Source data
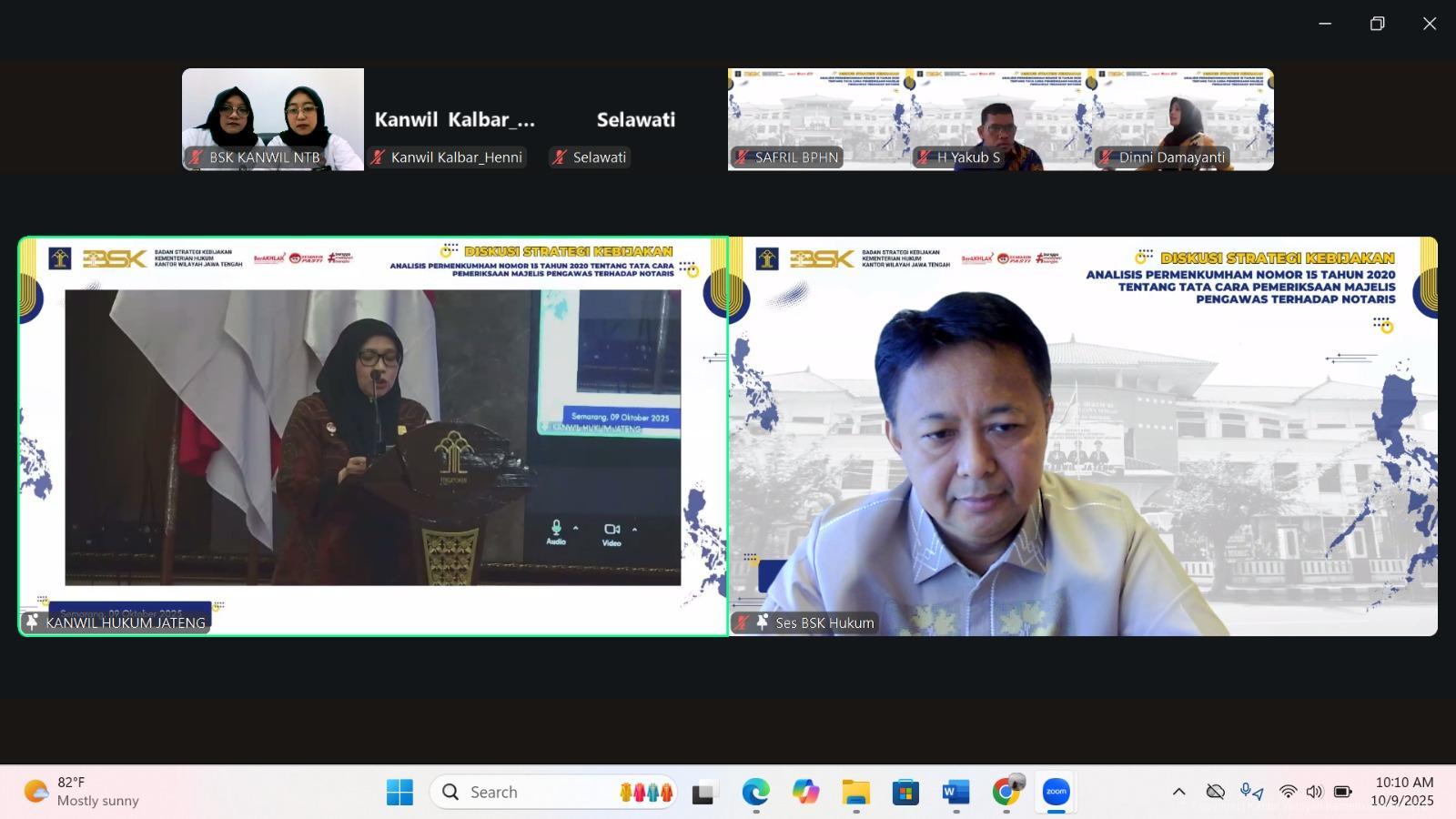The width and height of the screenshot is (1456, 819).
Task: Expand the arrow next to Audio
Action: pyautogui.click(x=575, y=528)
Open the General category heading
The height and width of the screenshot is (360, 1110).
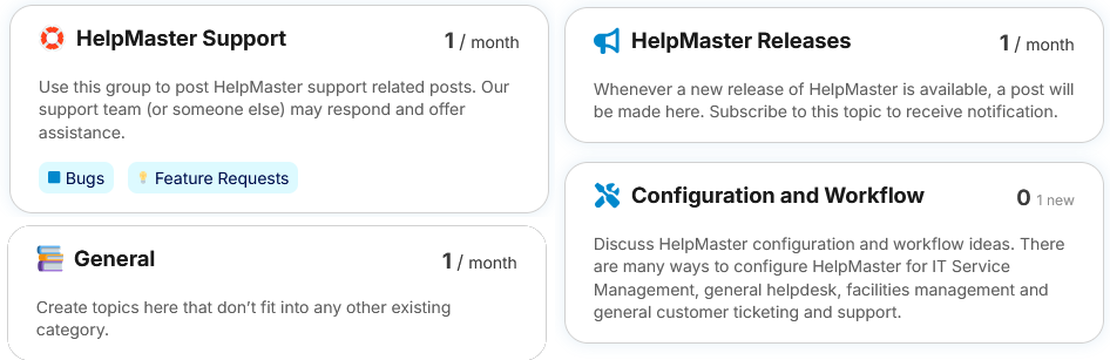[114, 259]
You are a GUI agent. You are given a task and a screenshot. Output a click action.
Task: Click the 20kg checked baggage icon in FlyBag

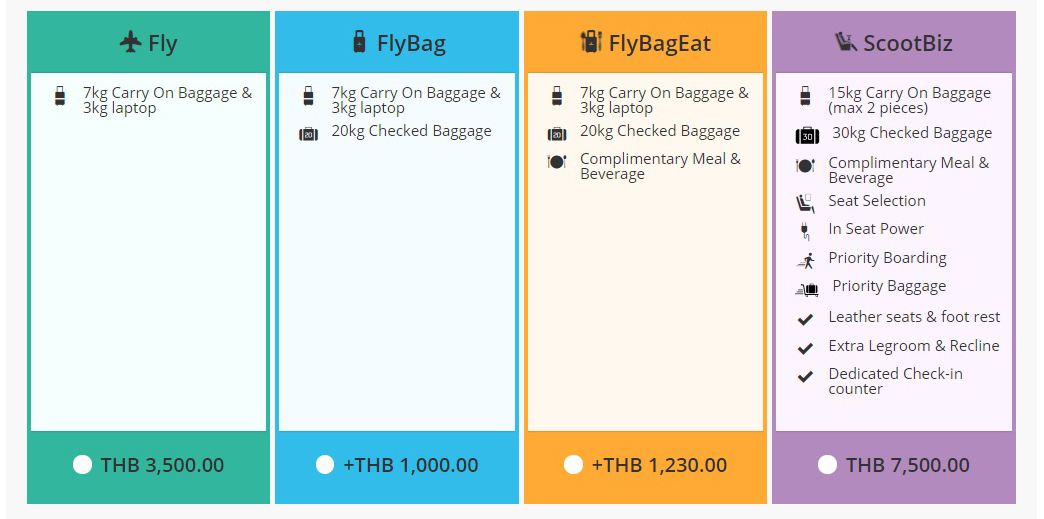(x=308, y=134)
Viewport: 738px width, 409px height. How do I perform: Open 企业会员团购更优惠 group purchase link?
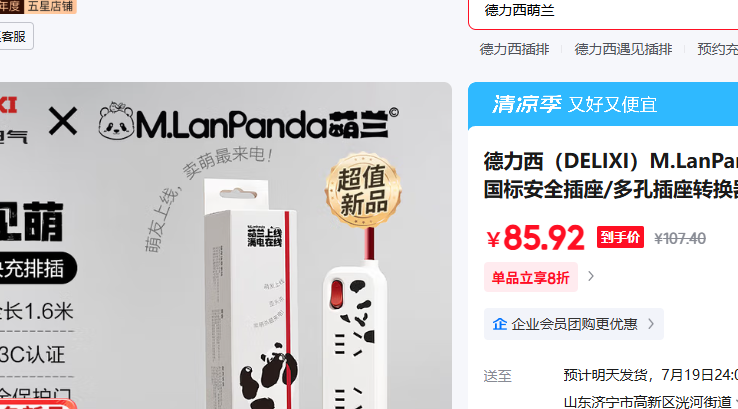(574, 324)
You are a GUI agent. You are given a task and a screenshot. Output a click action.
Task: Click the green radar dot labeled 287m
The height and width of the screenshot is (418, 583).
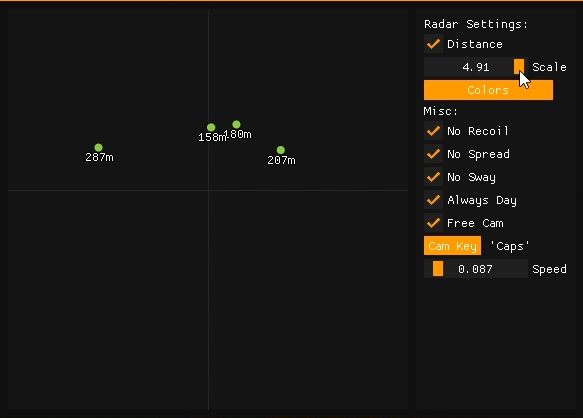coord(99,148)
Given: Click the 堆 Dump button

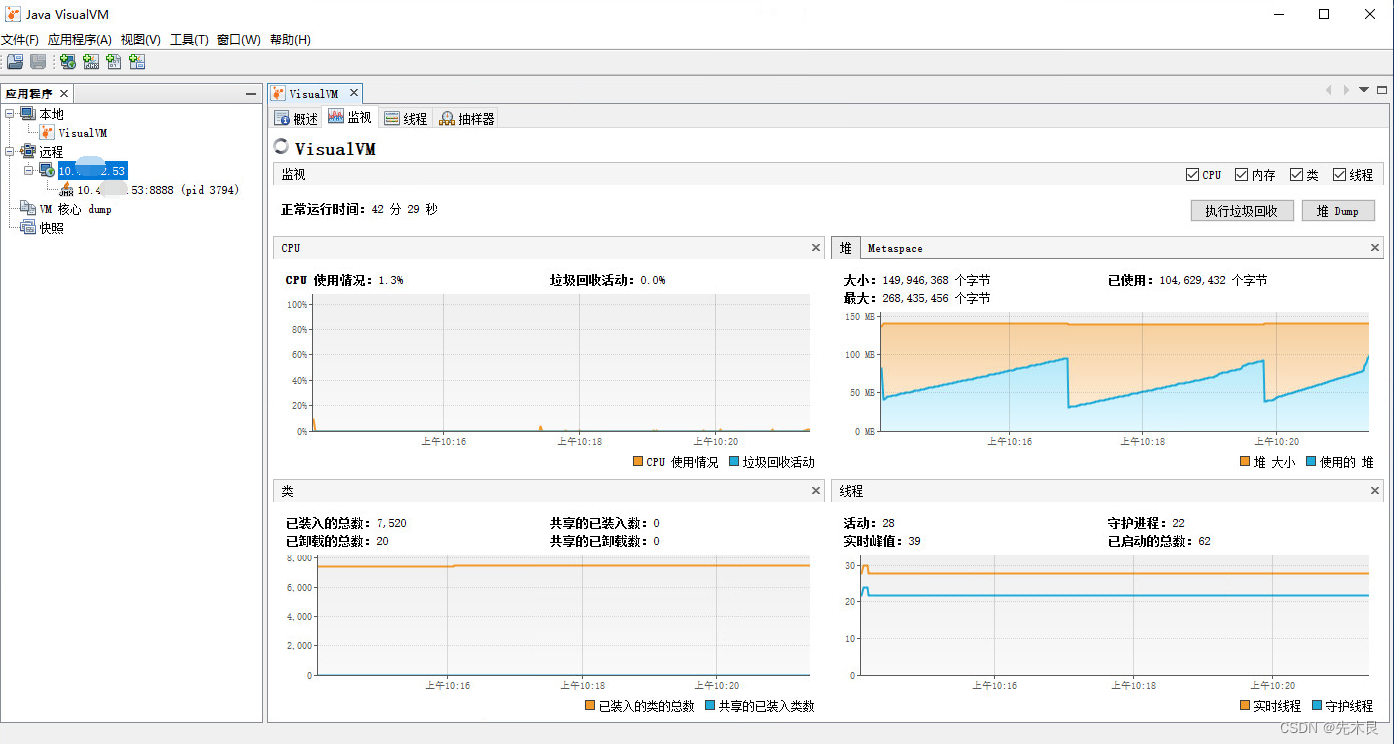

EXERCISE:
Set down, word for word, only the lines running from the line with "Task: Click the 20kg" through the final line of the entries above, omitting all pictures.

TASK OUTPUT:
Task: Click the 20kg checked baggage icon in FlyBag

(x=308, y=134)
Viewport: 738px width, 409px height. How do I perform: Open 企业会员团购更优惠 group purchase link?
(574, 324)
You are a GUI agent. You are given a task and a screenshot. Output a click action.
Task: Click the green radar dot labeled 287m
The height and width of the screenshot is (418, 583).
coord(99,148)
Given: Click the 堆 Dump button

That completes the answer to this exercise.